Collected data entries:
---------------

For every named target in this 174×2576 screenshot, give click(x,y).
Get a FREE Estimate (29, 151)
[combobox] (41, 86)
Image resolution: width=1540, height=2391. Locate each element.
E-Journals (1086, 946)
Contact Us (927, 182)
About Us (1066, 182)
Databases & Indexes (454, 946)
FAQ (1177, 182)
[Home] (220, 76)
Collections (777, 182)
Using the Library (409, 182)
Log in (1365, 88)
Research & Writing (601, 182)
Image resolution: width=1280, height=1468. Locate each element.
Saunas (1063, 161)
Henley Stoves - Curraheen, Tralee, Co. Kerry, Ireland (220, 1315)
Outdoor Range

---------------

WHAT TO DO: In the entries above, find each line that includes the string "width" and copy it.

RESPONSE TO THIS TASK:
Image resolution: width=1540, height=2391. Locate each element.
Image resolution: width=1280, height=1468. Locate each element.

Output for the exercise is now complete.